We have identified a gene located on chromosomes 21 that is expressed in normal and neoplastic prostate, and in normal testis, ovary, and placenta. We name this gene POTE (expressed in prostate, ovary, testis, and placenta). The POTE gene has 11 exons and 10 introns and spans approximately equal 32 kb of chromosome 21q11.2 region. The 1.83-kb mRNA of POTE encodes a protein of 66 kDa. Ten paralogs of the gene have been found dispersed among eight different chromosomes (2, 8, 13, 14, 15, 18, 21, and 22) with preservation of ORFs and splice junctions. The synonymous:nonsynonymous ratio indicates that the genes were duplicated rather recently but are diverging at a rate faster than the average for other paralogous genes. In prostate and in testis, at least five different paralogs are expressed. In situ hybridization shows that POTE is expressed in basal and terminal cells of normal prostate epithelium. It is also expressed in some prostate cancers and in the LnCAP prostate cancer cell line. The POTE protein contains seven ankyrin repeats between amino acids 140 and 380. Expression of POTE in prostate cancer and its undetectable expression in normal essential tissues make POTE a candidate for the immunotherapy of prostate cancer. The existence of a large number of closely related but rapidly diverging members, their location on multiple chromosomes and their limited expression pattern suggest an important role for the POTE gene family in reproductive processes.

Fig. 1.

Schematic showing the genomic organization of a POTE gene. Two ESTs ( and ), which match exons in the POTE gene, are from a prostate cDNA library. There are 11 exons (numbered 1–11) in the POTE gene.

Fig. 2.

Specificity of POTE mRNA expression. (A) RNA hybridization of a multiple tissue dot blot containing mRNA from 76 normal human cell types or tissues by using a cDNA probe.

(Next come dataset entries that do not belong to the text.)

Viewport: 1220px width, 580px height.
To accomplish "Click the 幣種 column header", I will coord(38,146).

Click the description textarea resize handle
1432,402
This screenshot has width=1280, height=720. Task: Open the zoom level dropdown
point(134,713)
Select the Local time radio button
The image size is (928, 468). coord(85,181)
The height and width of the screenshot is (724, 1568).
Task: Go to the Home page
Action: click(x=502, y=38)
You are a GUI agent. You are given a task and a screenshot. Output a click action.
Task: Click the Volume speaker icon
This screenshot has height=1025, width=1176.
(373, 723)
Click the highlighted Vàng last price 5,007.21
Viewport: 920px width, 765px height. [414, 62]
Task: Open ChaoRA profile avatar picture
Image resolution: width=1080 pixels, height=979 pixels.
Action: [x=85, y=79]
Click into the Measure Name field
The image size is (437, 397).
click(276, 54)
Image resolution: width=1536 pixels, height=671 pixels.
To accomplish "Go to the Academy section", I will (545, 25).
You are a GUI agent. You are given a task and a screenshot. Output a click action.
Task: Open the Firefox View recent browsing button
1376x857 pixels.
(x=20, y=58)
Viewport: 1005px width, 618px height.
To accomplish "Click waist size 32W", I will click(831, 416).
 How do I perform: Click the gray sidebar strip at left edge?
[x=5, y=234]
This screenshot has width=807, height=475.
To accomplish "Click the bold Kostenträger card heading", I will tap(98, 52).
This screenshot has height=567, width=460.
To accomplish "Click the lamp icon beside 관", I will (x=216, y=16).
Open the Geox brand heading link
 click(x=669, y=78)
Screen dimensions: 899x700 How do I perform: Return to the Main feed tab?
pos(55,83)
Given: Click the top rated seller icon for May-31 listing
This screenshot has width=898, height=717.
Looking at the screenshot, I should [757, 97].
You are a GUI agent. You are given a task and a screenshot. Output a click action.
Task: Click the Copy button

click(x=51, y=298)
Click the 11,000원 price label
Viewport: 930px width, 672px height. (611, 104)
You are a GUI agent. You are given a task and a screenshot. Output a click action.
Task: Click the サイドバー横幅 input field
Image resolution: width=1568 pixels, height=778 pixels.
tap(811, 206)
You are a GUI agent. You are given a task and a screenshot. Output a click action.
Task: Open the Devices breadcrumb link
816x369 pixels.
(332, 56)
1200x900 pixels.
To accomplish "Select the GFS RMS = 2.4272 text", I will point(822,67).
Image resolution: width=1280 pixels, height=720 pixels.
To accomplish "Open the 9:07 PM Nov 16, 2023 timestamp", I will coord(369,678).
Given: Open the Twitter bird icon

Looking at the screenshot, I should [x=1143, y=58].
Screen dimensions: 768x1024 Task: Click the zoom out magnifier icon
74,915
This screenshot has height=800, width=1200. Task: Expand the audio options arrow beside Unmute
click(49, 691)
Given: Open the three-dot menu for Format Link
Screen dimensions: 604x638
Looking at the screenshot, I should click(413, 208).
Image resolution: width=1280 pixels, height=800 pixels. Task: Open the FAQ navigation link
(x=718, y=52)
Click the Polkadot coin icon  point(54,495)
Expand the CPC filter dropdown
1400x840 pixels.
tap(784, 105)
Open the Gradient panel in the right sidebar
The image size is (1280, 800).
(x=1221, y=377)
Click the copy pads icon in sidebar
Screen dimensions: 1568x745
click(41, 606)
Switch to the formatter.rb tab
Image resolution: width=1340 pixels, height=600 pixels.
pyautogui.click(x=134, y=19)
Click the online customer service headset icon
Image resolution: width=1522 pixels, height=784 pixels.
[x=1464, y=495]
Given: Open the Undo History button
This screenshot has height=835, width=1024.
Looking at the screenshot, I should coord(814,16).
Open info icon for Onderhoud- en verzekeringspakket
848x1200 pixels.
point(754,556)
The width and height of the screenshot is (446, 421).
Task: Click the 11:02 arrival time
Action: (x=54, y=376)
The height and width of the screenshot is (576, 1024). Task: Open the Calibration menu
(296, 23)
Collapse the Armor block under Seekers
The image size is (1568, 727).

Strong expression is observed in prostate (E8) and testis (F8). There is no detectable expression in brain (A1), heart (A4), kidney (A7), liver (A9), lung (A8), and colon (A6). (B) PCR on cDNAs from 16 different human tissues. The expected size of the PCR product is 400 bp. A specific 400-bp PCR product is detected in testis (lane 3), prostate (lane 7), placenta (lane 8), and ovary (lane 9). (C) RT-PCR analysis of RNAs from normal prostate, prostate cancer, and prostate cancer cell lines LnCAP and PC3. Lanes: 1 and 8, negative control for PCR; 2–4, three prostate cancer samples; 5–7 and 11, normal prostate samples; 9, LnCAP; 10, PC3; 12, testis. A specific band of 400 bp in size is detected in all lanes except negative controls and PC3.

Fig. 3.

Northern blot analysis of POTE transcript in different normal tissues. Human multiple tissue Northern blot was probed with the same PCR probe used in the dot blot experiment. The only detectable signal is in prostate (Pr) and testis (Te) lanes. In both samples there is a weak band of ≈2 kb (arrow) in size and a smear at the high molecular weight region (which is probably the unprocessed nuclear RNA). There is no detectable signal in spleen (Sp), thymus (Th), ovary (Ov), small intestine (Sm), colon (Co), and peripheral blood leukocytes (Pb).

Fig. 4.

Amino acid sequence of POTE protein. The blue-and green-colored residues are the N-terminal three repeats of 37 residues each. The red colored residues are the seven ankyrin repeats. The prediction for the ankyrin repeat is weak for the first and the last members. The putative membrane-spanning region is underlined.

Fig. 5.

FISH analysis of POTE gene. (A) Digital images of normal human chromosomes hybridized with a biotinylated bacterial artificial chromosome probe for POTE gene counterstained with 4′,6-diamidino-2-phenylindole. Double symmetrical fluorescent signals are distributed on seven chromosome pairs. The signal is localized on G-banded chromosomes generated by contrast enhancement and LUT inversion of the 4′,6-diamidino-2-phenylindole-stained chromosomes. (B) Spectral karyotype of the same metaphase as in A for precise identification of chromosomes with hybridization signal.

Fig. 6.

In situ hybridization of prostate tissue sections probed with: CD22 control probe (A), note absence of signal; U6 (B); TARP (C); and POTE (D).

Fig. 7.

Analysis of the protein encoded by POTE mRNA. POTE cDNA was transcribed in vitro with T7 RNA polymerase, and the RNA was translated with rabbit reticulocyte lysate in the presence of [³⁵S]methionine. The translated products were analyzed by SDS/PAGE and fluorography. Lane 1, luciferase cDNA as positive control; lane 2, empty vector control; and lane 3, POTE cDNA.